Chandigarh: Senior Congress leaders in Punjab have assailed their former colleague Sunil Jakhar, who is now in the BJP, for his barb against former chief minister Charanjit Singh Channi and current Punjab Congress president Amarinder Singh Raja Warring, in the backdrop of party leader Ghulam Nabi Azad’s resignation from the party.
Interacting with the media, former Punjab Congress president Jakhar, who had himself left the in May to join BJP, had on Friday said what Azad’s resignation signified was that Congress had it coming.
``They perpetuated this situation. It was writing on the wall which they chose to ignore - whether it was Jyotiraditya Scindia, R P N Singh, Jitin Prasada and now Azad sa'ab’’, he was quoted as saying in the media reports.
When asked about the Congress party in Punjab, Jakhar went on to say that even in the state body nobody in Congress had accepted Charanjit Singh Channi as the chief minister when he was appointed and now nobody accepted Raja Warring as the state Congress president.
However, defending state party leadership, the Congress leaders on the other hand, tore into Jakhar, maintaining that Jakhar who had betrayed the Congress, should not have commented on the Congress, as he had no moral right to comment on the working of other parties.

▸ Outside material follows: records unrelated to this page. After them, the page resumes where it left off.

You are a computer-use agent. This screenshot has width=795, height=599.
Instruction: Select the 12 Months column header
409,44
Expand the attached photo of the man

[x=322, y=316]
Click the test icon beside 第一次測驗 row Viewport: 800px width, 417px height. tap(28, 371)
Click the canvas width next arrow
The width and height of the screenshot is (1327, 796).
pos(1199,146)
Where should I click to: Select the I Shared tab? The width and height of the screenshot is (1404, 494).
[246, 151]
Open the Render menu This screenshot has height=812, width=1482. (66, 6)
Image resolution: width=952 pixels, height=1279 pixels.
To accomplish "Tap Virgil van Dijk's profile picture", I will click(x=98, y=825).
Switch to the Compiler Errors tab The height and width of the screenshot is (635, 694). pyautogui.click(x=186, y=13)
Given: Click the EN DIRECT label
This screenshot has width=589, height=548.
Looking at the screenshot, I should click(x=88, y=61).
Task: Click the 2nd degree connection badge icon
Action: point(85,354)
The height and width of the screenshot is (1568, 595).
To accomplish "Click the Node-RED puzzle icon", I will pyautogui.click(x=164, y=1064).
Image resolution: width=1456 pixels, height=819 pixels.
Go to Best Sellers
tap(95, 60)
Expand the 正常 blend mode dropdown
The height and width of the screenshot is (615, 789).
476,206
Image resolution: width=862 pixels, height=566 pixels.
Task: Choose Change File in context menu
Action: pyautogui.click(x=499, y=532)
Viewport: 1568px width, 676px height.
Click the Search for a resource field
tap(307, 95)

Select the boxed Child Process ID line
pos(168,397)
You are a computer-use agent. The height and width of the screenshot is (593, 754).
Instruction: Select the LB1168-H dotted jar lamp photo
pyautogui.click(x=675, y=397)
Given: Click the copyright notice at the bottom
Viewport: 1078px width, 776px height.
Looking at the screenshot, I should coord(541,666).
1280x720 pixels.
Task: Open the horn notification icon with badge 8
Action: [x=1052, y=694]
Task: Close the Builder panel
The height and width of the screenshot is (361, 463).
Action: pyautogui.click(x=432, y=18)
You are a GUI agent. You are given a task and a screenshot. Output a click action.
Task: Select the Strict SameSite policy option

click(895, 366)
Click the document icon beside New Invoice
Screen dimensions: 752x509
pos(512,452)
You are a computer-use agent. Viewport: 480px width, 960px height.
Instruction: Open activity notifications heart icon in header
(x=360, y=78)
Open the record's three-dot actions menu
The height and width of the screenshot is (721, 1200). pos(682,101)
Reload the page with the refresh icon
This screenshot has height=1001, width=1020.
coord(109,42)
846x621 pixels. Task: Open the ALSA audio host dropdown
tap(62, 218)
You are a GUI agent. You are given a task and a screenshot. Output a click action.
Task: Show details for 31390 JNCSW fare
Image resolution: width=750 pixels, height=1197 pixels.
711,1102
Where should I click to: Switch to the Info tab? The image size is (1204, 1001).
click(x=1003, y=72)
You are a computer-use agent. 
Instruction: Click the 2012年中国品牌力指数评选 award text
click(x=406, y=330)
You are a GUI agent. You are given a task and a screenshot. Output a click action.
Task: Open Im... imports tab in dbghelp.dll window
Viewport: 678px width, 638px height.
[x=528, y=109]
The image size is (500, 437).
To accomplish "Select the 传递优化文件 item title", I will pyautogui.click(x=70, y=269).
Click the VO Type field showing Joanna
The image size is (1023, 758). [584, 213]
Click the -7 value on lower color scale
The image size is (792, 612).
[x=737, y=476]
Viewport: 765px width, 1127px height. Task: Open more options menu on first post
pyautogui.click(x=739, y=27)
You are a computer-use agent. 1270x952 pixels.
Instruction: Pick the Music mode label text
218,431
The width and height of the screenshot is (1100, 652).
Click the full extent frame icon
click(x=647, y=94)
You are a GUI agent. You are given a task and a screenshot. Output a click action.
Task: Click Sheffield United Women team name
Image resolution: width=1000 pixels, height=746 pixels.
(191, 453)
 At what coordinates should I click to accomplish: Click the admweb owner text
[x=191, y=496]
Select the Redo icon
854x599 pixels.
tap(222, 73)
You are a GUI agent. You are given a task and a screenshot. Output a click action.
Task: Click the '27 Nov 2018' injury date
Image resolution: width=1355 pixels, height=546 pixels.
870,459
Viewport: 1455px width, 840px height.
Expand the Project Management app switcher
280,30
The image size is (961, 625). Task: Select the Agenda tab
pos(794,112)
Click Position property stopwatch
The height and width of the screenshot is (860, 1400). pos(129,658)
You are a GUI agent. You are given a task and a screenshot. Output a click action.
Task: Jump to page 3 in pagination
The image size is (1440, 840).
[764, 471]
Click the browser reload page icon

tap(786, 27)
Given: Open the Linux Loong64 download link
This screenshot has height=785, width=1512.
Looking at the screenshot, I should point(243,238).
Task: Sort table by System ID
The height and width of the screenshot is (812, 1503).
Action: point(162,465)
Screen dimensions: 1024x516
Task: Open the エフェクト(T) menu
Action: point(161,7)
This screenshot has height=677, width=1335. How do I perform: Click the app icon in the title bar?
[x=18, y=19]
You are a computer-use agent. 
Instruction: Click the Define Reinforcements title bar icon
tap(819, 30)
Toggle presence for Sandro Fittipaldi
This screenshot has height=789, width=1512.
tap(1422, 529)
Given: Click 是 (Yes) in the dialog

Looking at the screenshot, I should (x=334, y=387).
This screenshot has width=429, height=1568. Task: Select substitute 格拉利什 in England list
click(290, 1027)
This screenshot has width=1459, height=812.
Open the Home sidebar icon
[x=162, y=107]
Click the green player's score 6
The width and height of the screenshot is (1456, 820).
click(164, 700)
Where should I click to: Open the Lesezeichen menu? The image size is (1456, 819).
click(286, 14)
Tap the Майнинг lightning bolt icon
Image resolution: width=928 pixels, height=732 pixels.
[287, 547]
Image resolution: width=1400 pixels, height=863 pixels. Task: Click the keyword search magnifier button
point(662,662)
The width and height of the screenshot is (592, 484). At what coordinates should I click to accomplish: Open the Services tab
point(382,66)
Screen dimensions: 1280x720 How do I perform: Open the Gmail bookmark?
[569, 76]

The senior Congress leaders who signed this statement included Sukhjinder Singh Randhawa, Brahm Mohindra, Tripat Rajinder Singh Bajwa, Rana Gurjeet Singh, Sukh Sarkaria, Aruna Chaudhary, Raj Kumar Chabbewal, Pargat Singh, Capt Sandeep Sandhu and Angad Singh Saini among others.
They held that each leader and worker accepted and respected Channi as the CM and that he (Jakhar) was the only exception who did not accept him as the CM as he was sulking since his ambition of becoming the CM, despite having lost assembly and parliamentary elections, was not fulfilled. They asked Jakhar to focus on his new party rather than poking his nose into the working of the Congress.
It is pertinent to mention here that one of the main reasons for Congress to face a drubbing in the state assembly elections in February this year, was the bitter bickering and bad blood in the party which led to the unceremonious exit of the then chief minister Capt Amarinder Singh and also rebellion by more than a dozen senior party leaders. The Aam Aadmi Party (AAP) thus won 92 seats out of the total 117 while the Congress finished with just 18 seats. While Shiromani Akali Dal (SAD) won three seats and its ally BSP, one, the BJP won two seats and there is one independent MLA who could make it to the state assembly.